Many brides-to-be spend months obsessing about losing weight for their weddings. But size 24 fashion blogger, Callie Thorpe, has an inspirational message for us all.
On the 6th of August last year I married my boy. We shared our day with 45 close friends and family in a London warehouse venue. The sun shone bright, we ate ice cream sandwiches for dessert and danced the night away. My dress was a champagne, lace, trumpet gown from Oleg Cassini and (at size 24) I felt more beautiful than ever.
Our wedding ended up going viral, from one important statement I made about my decision to not lose weight for my wedding. The likes of Cosmopolitan, Instyle, Marie Claire and many others featured my story and today I want to share it with you.
The reality is I am a rarity, the wedding industry doesn’t often cater for women that look like me, women with lumps and bumps and thighs that touch. The women on the front of bridal magazines are visions of perfection, perfectly slender, skin so flawless, hair so soft. When you are a plus size bride the idea is that you don’t stay plus size for long because rule number one when planning a wedding: Lose weight.

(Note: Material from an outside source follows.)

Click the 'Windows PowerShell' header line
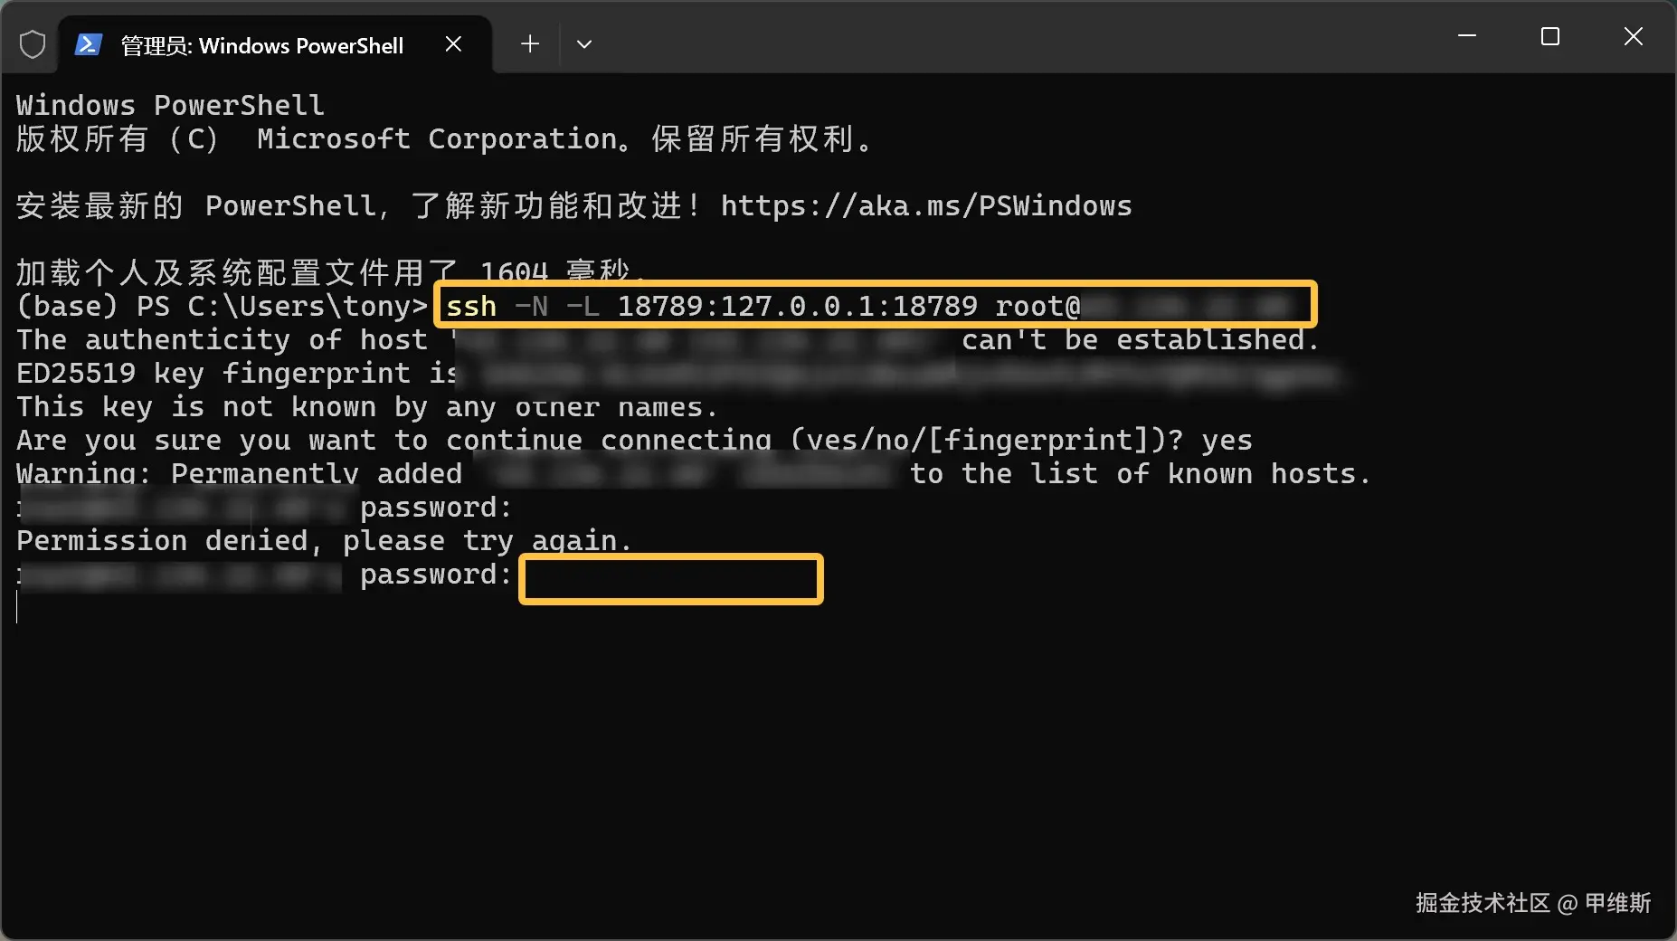The width and height of the screenshot is (1677, 941). [x=170, y=105]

It’s just the thing you do, almost like a rite of passage, you have one day to look your absolute best and weight loss is deemed the way to get that. You only have to click on Pinterest to see the many wedding diet plans plastered all over the page. ‘Become the woman you want to be for your wedding’ ‘How to lose 14 stone in day’ (well maybe not quite that much but you get my drift).

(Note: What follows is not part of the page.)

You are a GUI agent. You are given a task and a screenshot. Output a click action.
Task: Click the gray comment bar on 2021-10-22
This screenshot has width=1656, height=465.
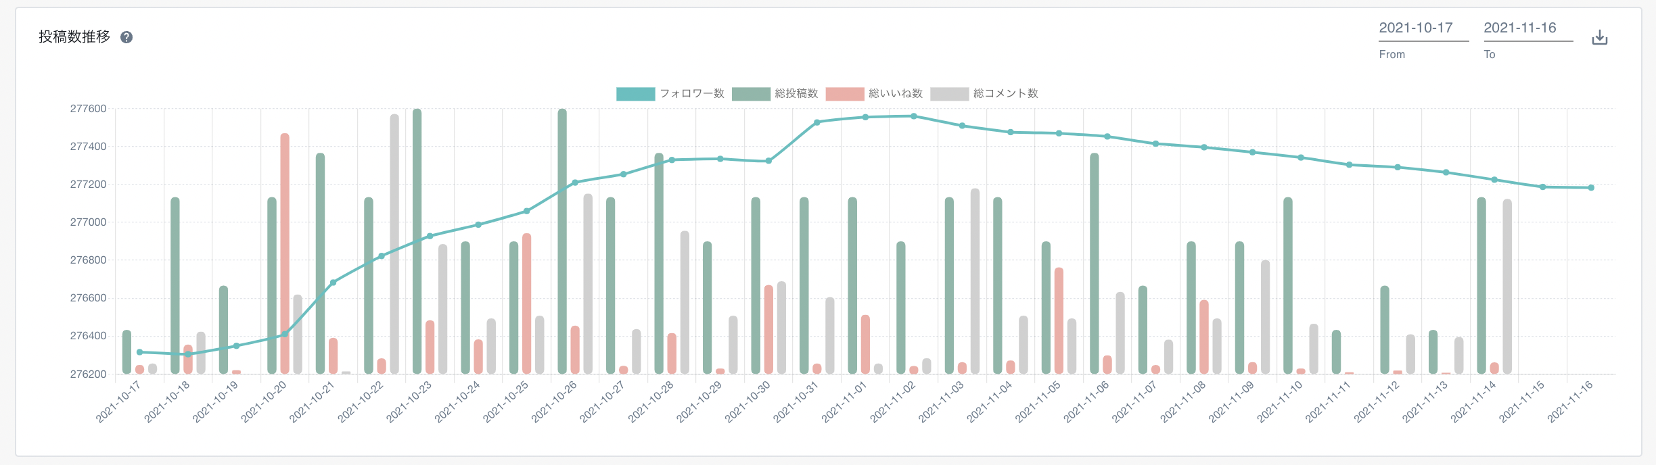(x=394, y=243)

But what if you are the woman you want to be? What if you and your significant other love you for exactly who you already are?

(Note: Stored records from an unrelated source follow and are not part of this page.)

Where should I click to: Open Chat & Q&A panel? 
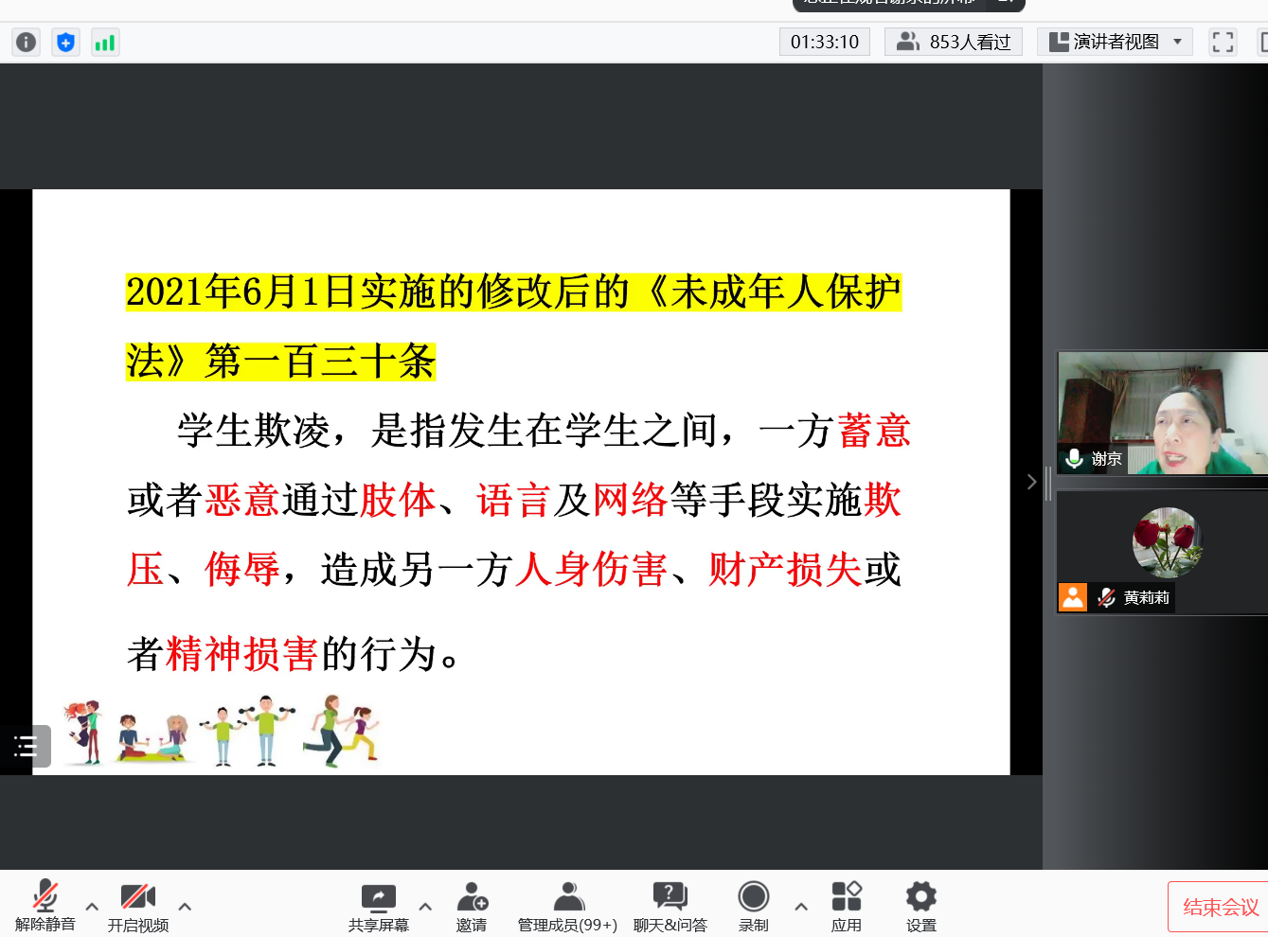(x=670, y=906)
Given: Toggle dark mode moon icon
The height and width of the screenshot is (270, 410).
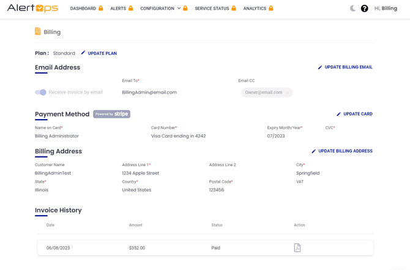Looking at the screenshot, I should [x=353, y=9].
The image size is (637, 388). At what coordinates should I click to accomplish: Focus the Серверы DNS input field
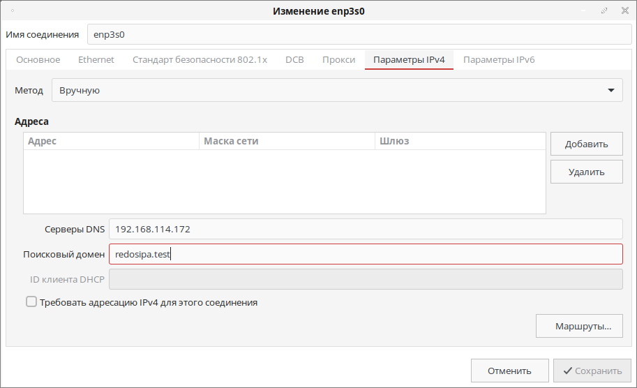[365, 229]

Early on into planning I began to search for my dream dress, I had no idea what style I wanted so I looked online and called a few boutiques in London to try and find somewhere to try on some dresses. Whilst most were lovely, many told me that they just didn’t stock samples in my size. The only way to try on a dress would be to pin it to me meaning I would simply have to imagine how a dress would look on me instead of seeing it for myself. My heart broke a little, my wedding dreams were crushed, I wanted to experience the trying on of dresses, I wanted to see what it felt like to feel like an actual bride. Annoyed that in one of the best places for shopping in the world I couldn’t get a dress in my size, I asked on Twitter if other plus size women had experienced the same issues. So many people responded with equal disappointment. Some spoke of bad treatment in stores by staff, some described being pinned into dresses much too small for them, some refused to even subject themselves to the experience at all in fear of feeling bad about their bodies. It really shocked me. How could something which is meant to be about celebrating love contribute to making people feel low?